=== Required task ===
Rescale the material from the line containing "Task: Select the" through the end of the material, reproducing every line, requests included, and multiplying each coordinate in the answers by 1.65, rounded to whole numbers with halves rounded up. Omit the pictures from your output.

=== Task data ===
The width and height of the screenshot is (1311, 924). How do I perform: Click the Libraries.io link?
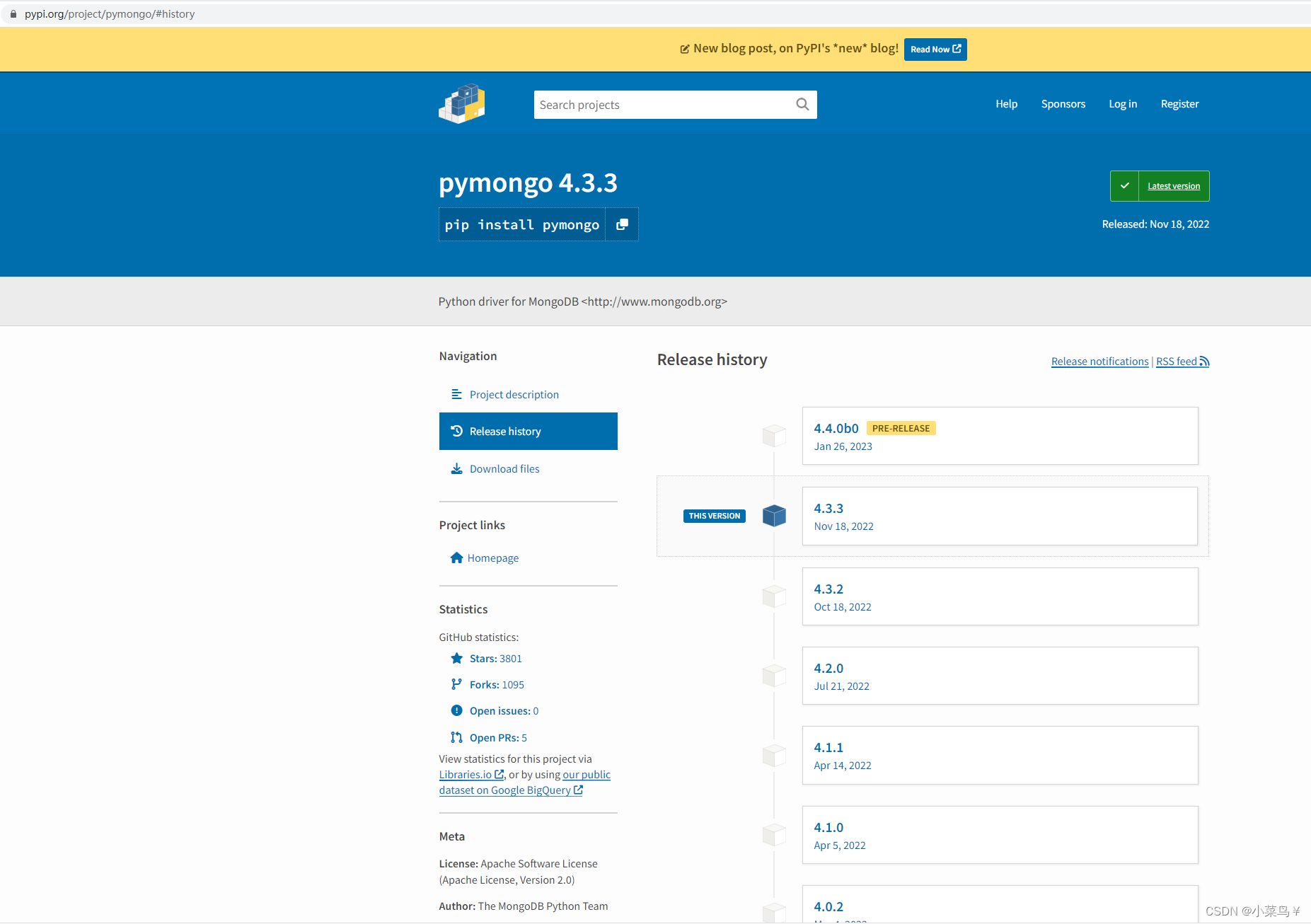tap(466, 774)
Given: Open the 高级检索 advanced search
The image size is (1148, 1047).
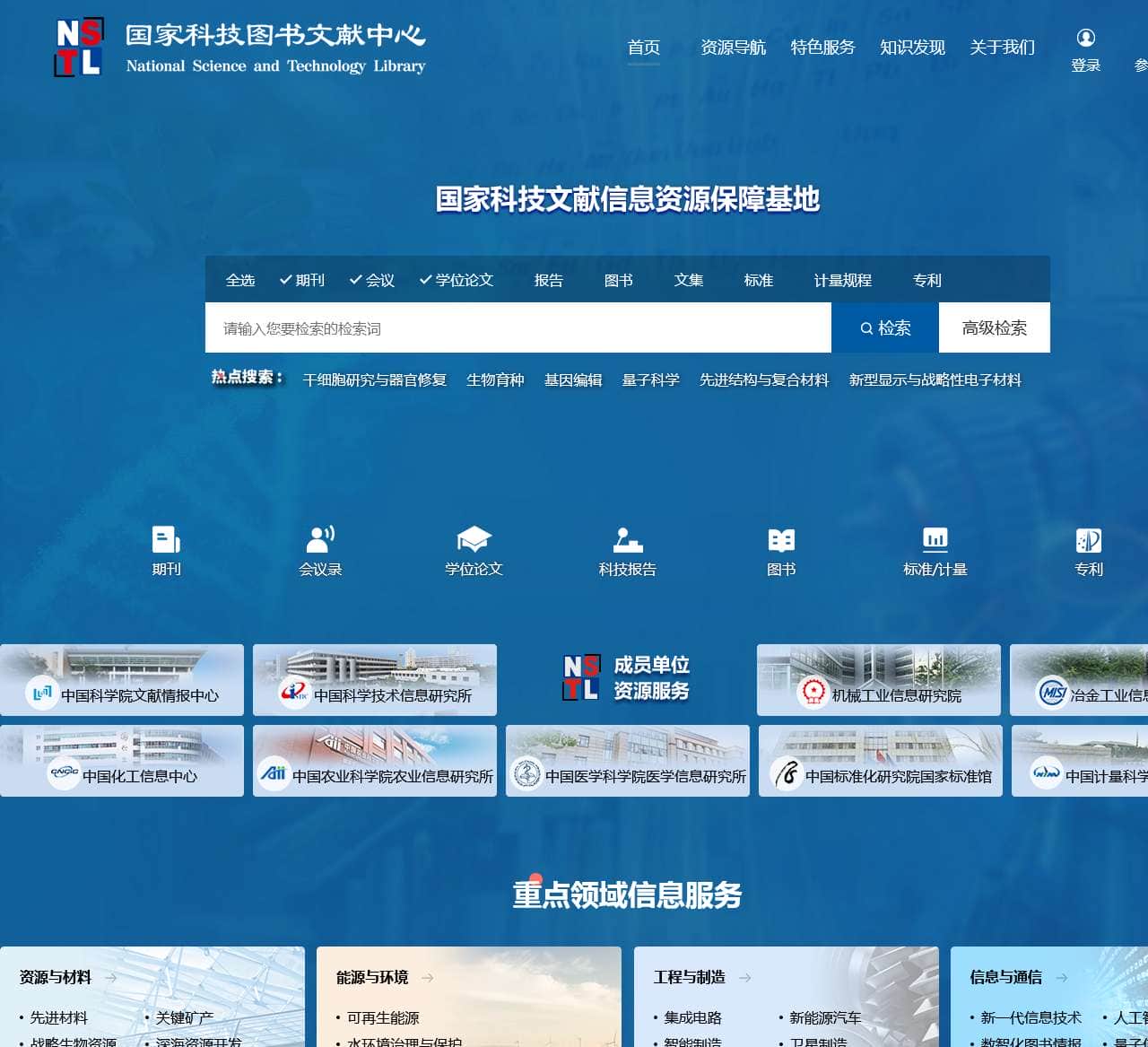Looking at the screenshot, I should pyautogui.click(x=994, y=327).
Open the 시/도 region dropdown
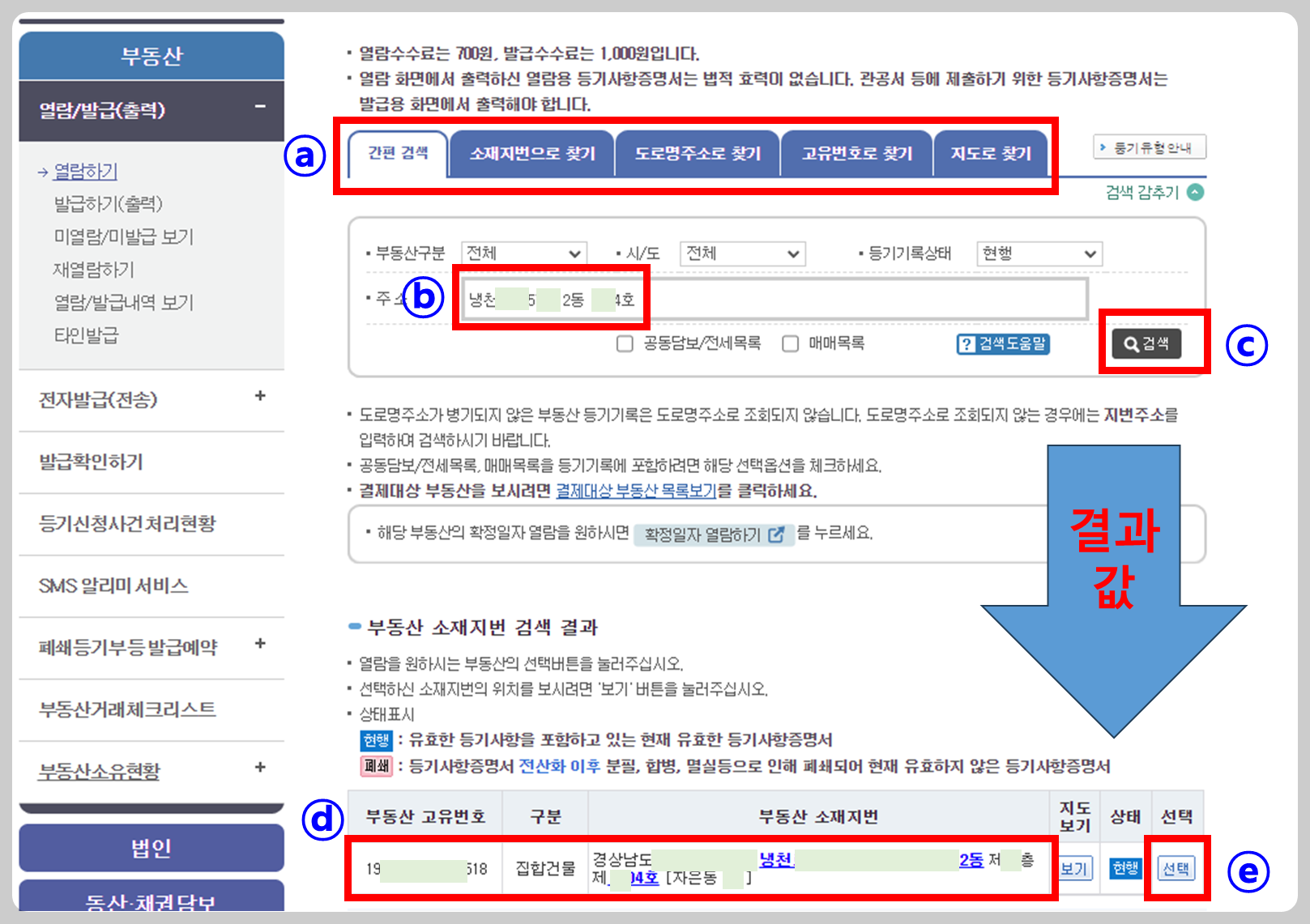Screen dimensions: 1310x924 tap(740, 252)
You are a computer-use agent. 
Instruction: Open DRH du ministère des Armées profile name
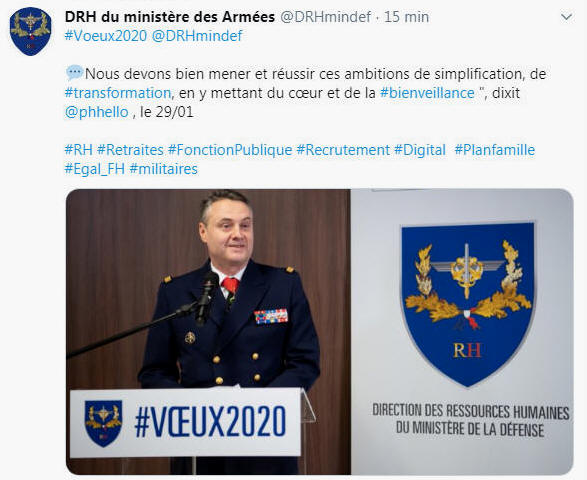[170, 17]
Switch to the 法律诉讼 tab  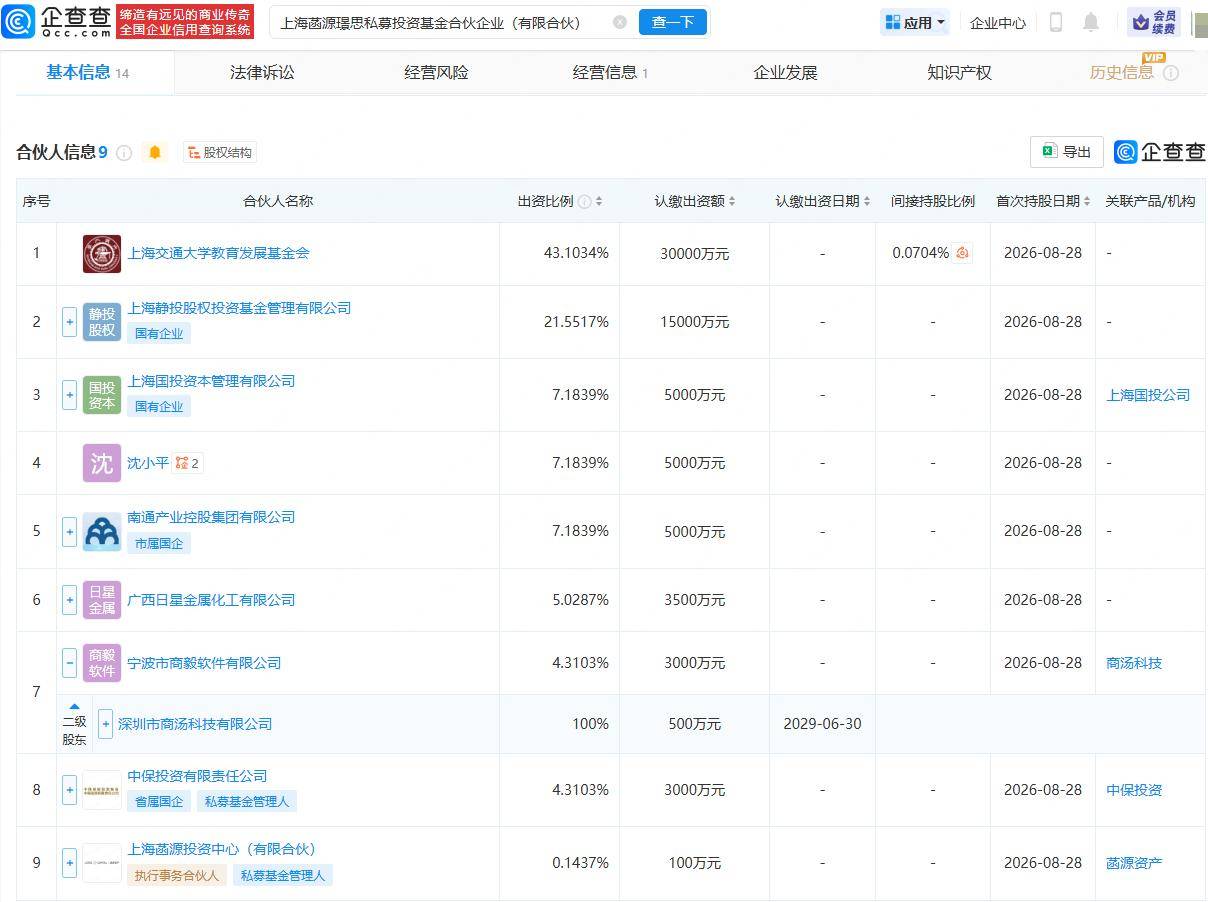262,72
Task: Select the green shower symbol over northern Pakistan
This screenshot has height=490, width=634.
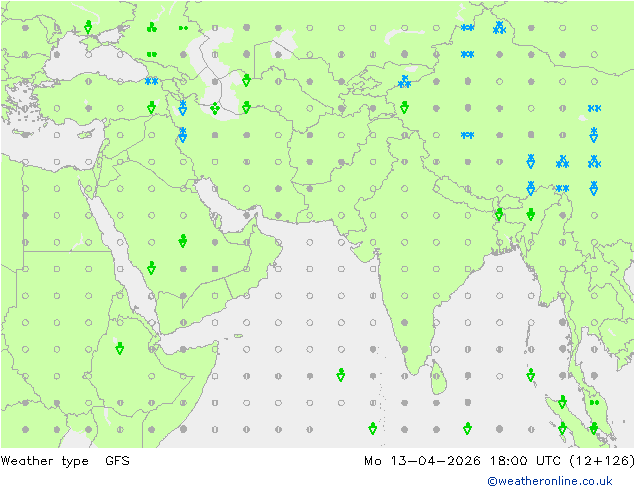Action: tap(404, 107)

=== Response ===
Task: Select the green shower symbol over northern Pakistan
This screenshot has height=490, width=634.
Action: tap(667, 177)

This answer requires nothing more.